Generation of functional oligopeptides that promote osteogenesis based on unsupervised deep learning of protein IDRs
Mingxiang Cai,
Baichuan Xiao,
Fujun Jin,
Xiaopeng Xu,
Yuwei Hua,
Junhui Li,
Pingping Niu,
Meijing Liu,
Jiaqi Wu,
Rui Yue,
Yong Zhang,
Zuolin Wang,
Yongbiao Zhang,
Xiaogang Wang,
Yao Sun
Affiliations
Mingxiang Cai
Department of Oral Implantology, School of Stomatology, Tongji University, Shanghai Engineering Research Center of Tooth Restoration and Regeneration
Baichuan Xiao
Key Laboratory of Big Data-Based Precision Medicine, School of Engineering Medicine, Beihang University
Fujun Jin
The First Affiliated Hospital of Jinan University, School of Stomatology, Clinical Research Platform for Interdiscipline of Stomatology, Jinan University
Xiaopeng Xu
Guangzhou Laboratory, Bioland Laboratory, Guangzhou Regenerative Medicine and Health Guangdong Laboratory
Yuwei Hua
Institute for Regenerative Medicine, Shanghai East Hospital, Shanghai Key Laboratory of Signaling and Disease Research, Frontier Science Center for Stem Cell Research, School of Life Sciences and Technology, Tongji University
Junhui Li
Department of Oral Implantology, School of Stomatology, Tongji University, Shanghai Engineering Research Center of Tooth Restoration and Regeneration
Pingping Niu
Department of Oral Implantology, School of Stomatology, Tongji University, Shanghai Engineering Research Center of Tooth Restoration and Regeneration
Meijing Liu
Key Laboratory of Big Data-Based Precision Medicine, School of Engineering Medicine, Beihang University
Jiaqi Wu
Key Laboratory of Big Data-Based Precision Medicine, School of Engineering Medicine, Beihang University
Rui Yue
Institute for Regenerative Medicine, Shanghai East Hospital, Shanghai Key Laboratory of Signaling and Disease Research, Frontier Science Center for Stem Cell Research, School of Life Sciences and Technology, Tongji University
Yong Zhang
Institute for Regenerative Medicine, Shanghai East Hospital, Shanghai Key Laboratory of Signaling and Disease Research, Frontier Science Center for Stem Cell Research, School of Life Sciences and Technology, Tongji University
Zuolin Wang
Department of Oral Implantology, School of Stomatology, Tongji University, Shanghai Engineering Research Center of Tooth Restoration and Regeneration
Yongbiao Zhang
Key Laboratory of Big Data-Based Precision Medicine, School of Engineering Medicine, Beihang University
Xiaogang Wang
The First Affiliated Hospital of Jinan University, School of Stomatology, Clinical Research Platform for Interdiscipline of Stomatology, Jinan University
Yao Sun
Department of Oral Implantology, School of Stomatology, Tongji University, Shanghai Engineering Research Center of Tooth Restoration and Regeneration
Abstract Deep learning (DL) is currently revolutionizing peptide drug development due to both computational advances and the substantial recent expansion of digitized biological data.

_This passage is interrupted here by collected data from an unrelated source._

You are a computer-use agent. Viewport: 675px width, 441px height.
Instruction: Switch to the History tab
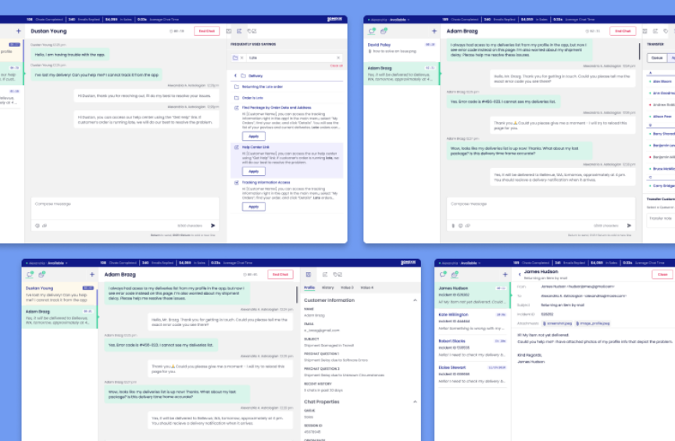(327, 288)
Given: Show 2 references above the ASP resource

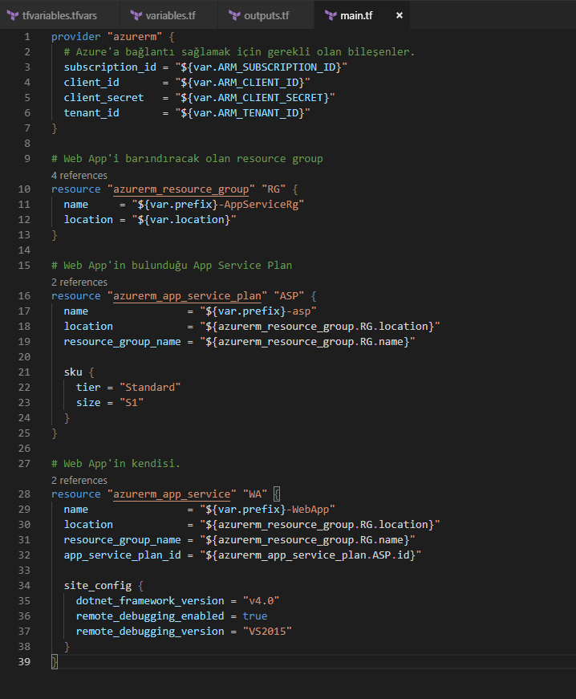Looking at the screenshot, I should pos(79,282).
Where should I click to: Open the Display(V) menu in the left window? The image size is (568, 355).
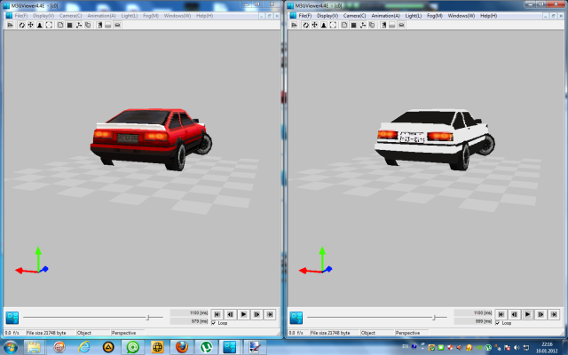[x=43, y=16]
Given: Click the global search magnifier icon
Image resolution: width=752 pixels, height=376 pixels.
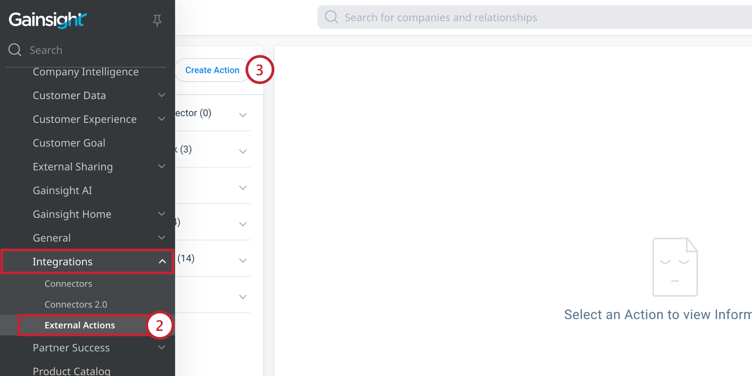Looking at the screenshot, I should 331,17.
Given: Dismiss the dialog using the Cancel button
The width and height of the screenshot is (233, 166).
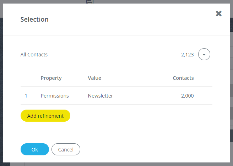Looking at the screenshot, I should click(66, 149).
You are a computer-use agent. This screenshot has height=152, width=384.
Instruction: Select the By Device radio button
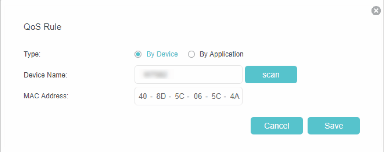(x=138, y=55)
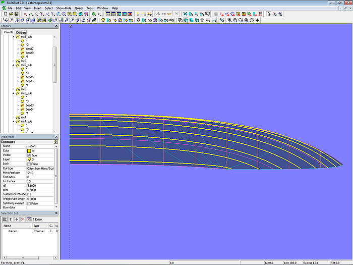The image size is (353, 265).
Task: Click the q0 value field
Action: [x=40, y=186]
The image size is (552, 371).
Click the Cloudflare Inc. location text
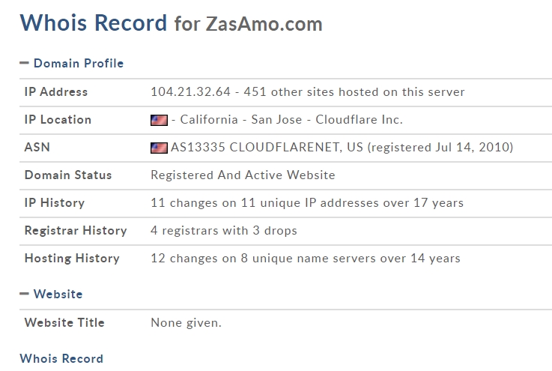[x=359, y=120]
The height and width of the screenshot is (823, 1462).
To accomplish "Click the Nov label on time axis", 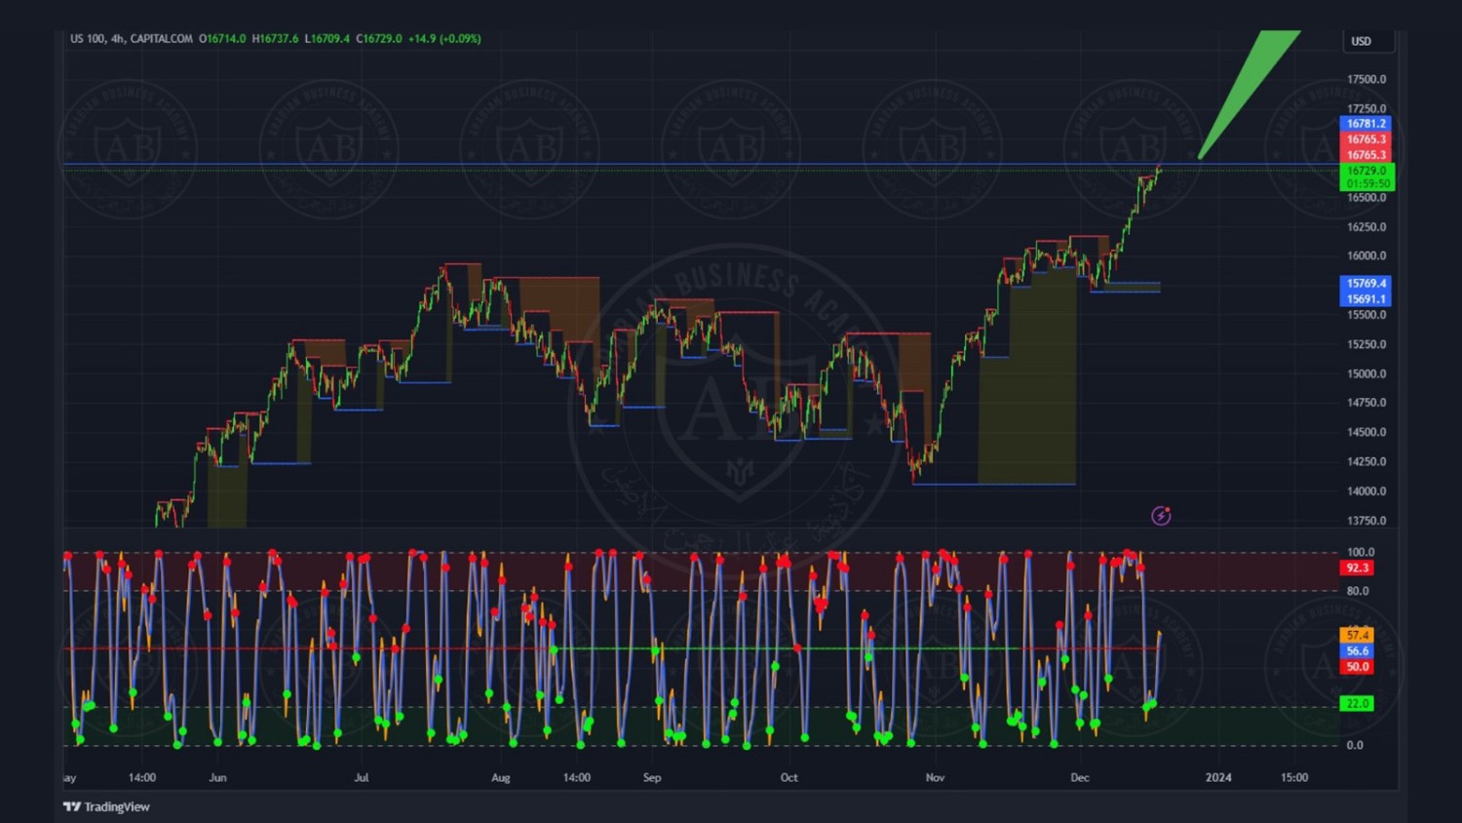I will pyautogui.click(x=935, y=777).
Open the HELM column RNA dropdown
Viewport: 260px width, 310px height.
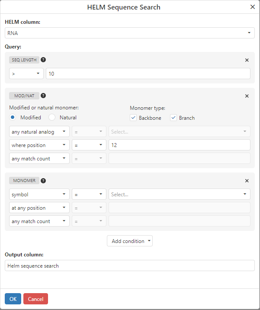pos(130,33)
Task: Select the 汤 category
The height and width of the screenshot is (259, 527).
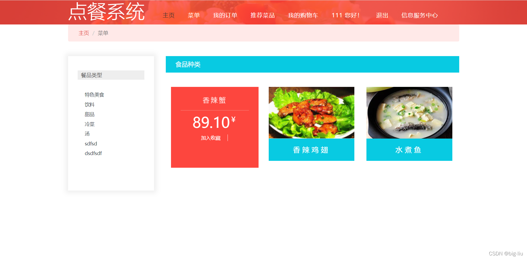Action: [x=87, y=134]
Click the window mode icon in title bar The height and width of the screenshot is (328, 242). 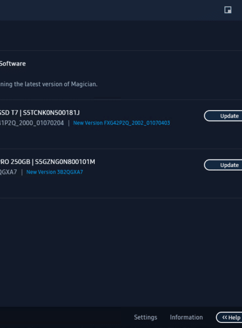pyautogui.click(x=228, y=10)
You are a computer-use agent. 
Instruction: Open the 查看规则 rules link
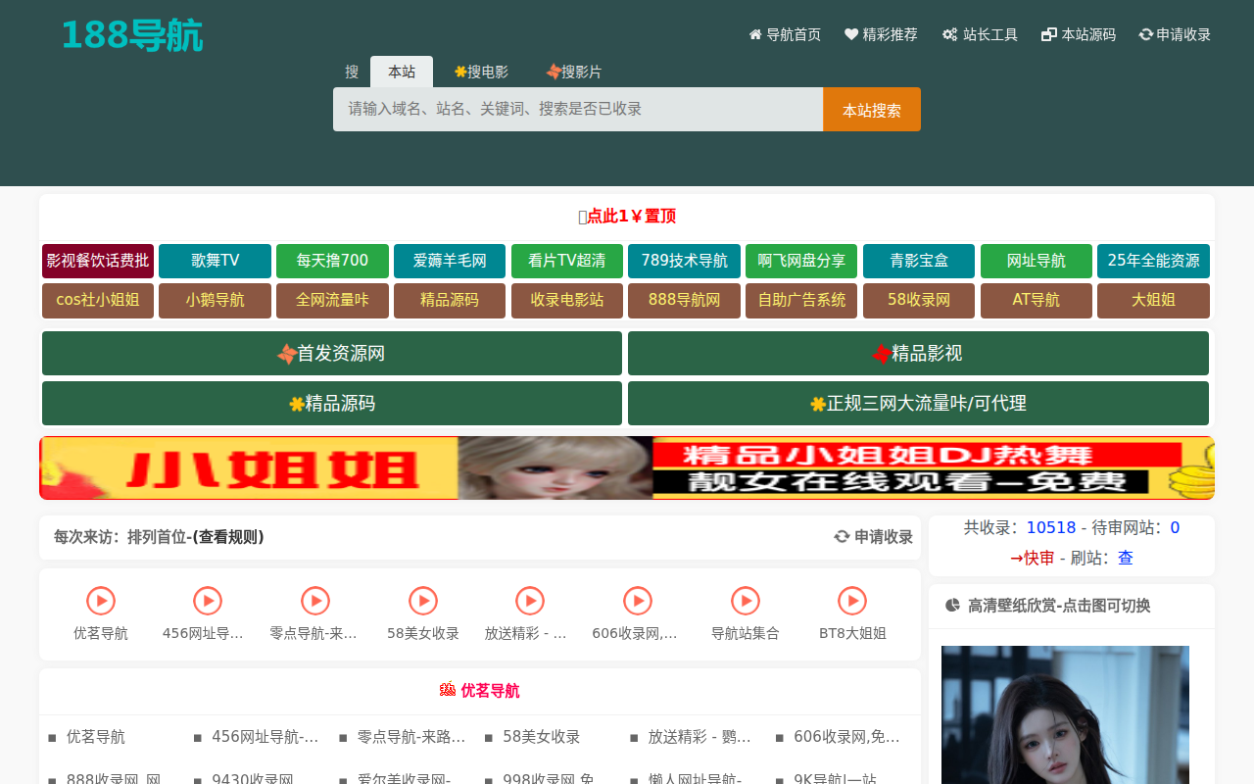(229, 537)
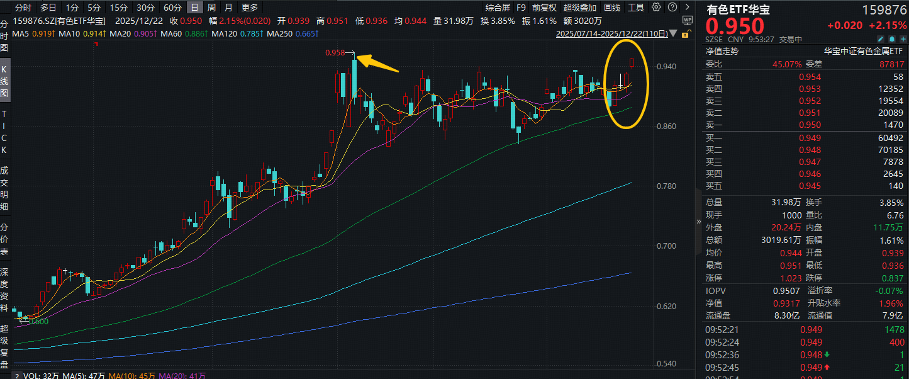Switch to 60分 period
Screen dimensions: 909x379
(172, 8)
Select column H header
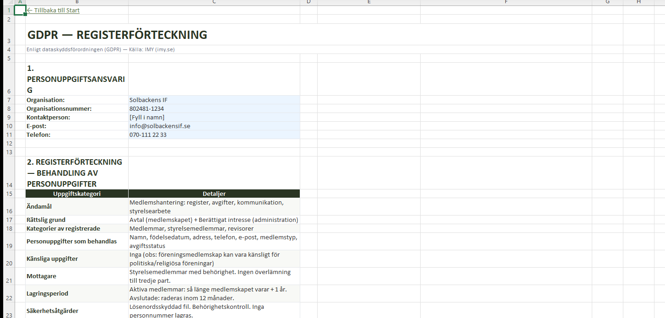665x318 pixels. coord(638,2)
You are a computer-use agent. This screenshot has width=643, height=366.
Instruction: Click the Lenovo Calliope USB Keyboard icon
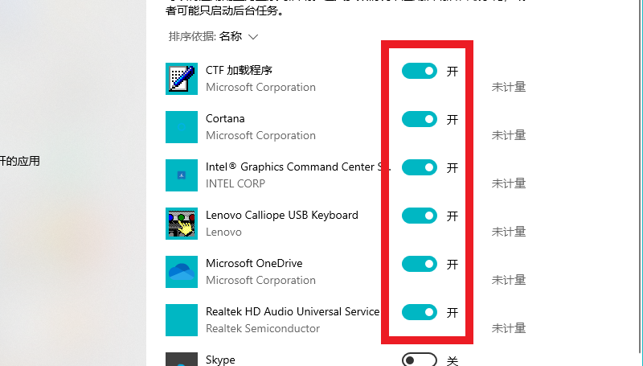181,224
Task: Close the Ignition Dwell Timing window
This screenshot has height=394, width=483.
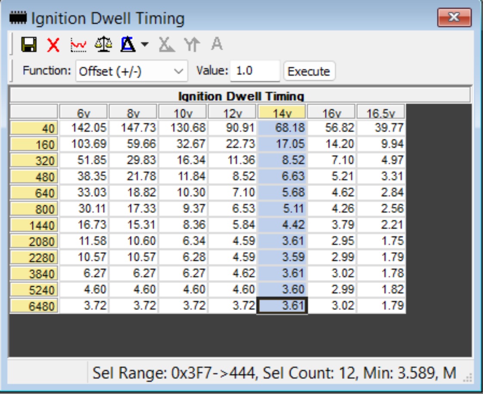Action: point(454,18)
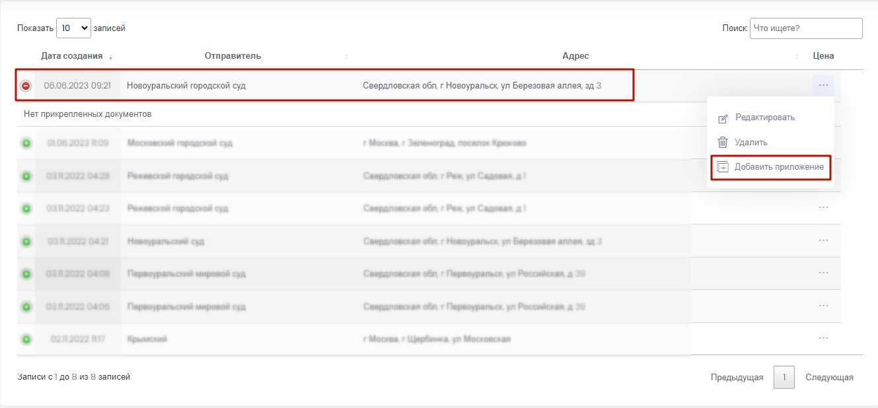The height and width of the screenshot is (408, 878).
Task: Collapse the Новоуральский городской суд row
Action: point(26,86)
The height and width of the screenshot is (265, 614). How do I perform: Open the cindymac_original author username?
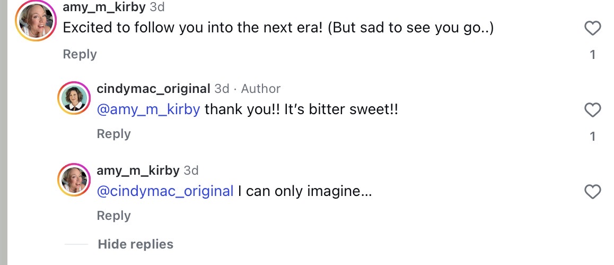[x=153, y=89]
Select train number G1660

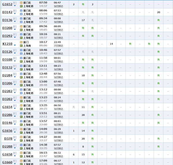[7, 162]
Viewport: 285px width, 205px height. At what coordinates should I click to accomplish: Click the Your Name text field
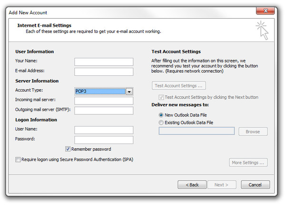104,62
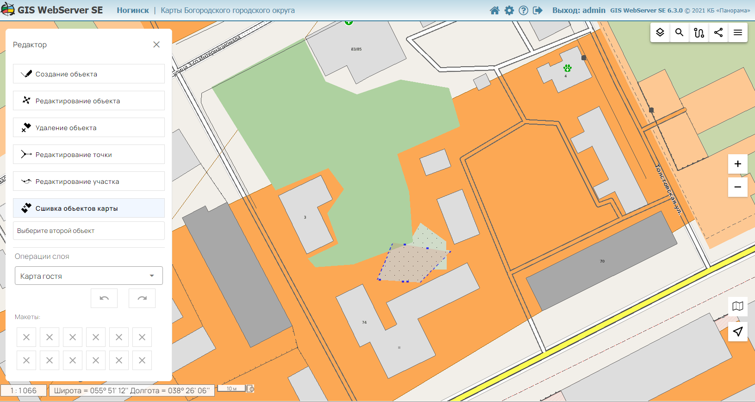Select Создание объекта editor mode
The image size is (755, 402).
point(89,74)
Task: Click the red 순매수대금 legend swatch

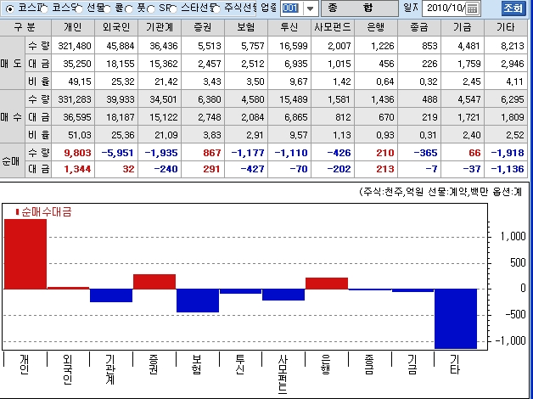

However, progress in oligopeptide drug development has been limited, likely due to the lack of suitable datasets and difficulty in identifying informative features to use as inputs for DL models. Here, we utilized an unsupervised deep learning model to learn a semantic pattern based on the intrinsically disordered regions of ~171 known osteogenic proteins. Subsequently, oligopeptides were generated from this semantic pattern based on Monte Carlo simulation, followed by in vivo functional characterization. A five amino acid oligopeptide (AIB5P) had strong bone-formation-promoting effects, as determined in multiple mouse models (e.g., osteoporosis, fracture, and osseointegration of implants). Mechanistically, we showed that AIB5P promotes osteogenesis by binding to the integrin α5 subunit and thereby activating FAK signaling. In summary, we successfully established an oligopeptide discovery strategy based on a DL model and demonstrated its utility from cytological screening to animal experimental verification.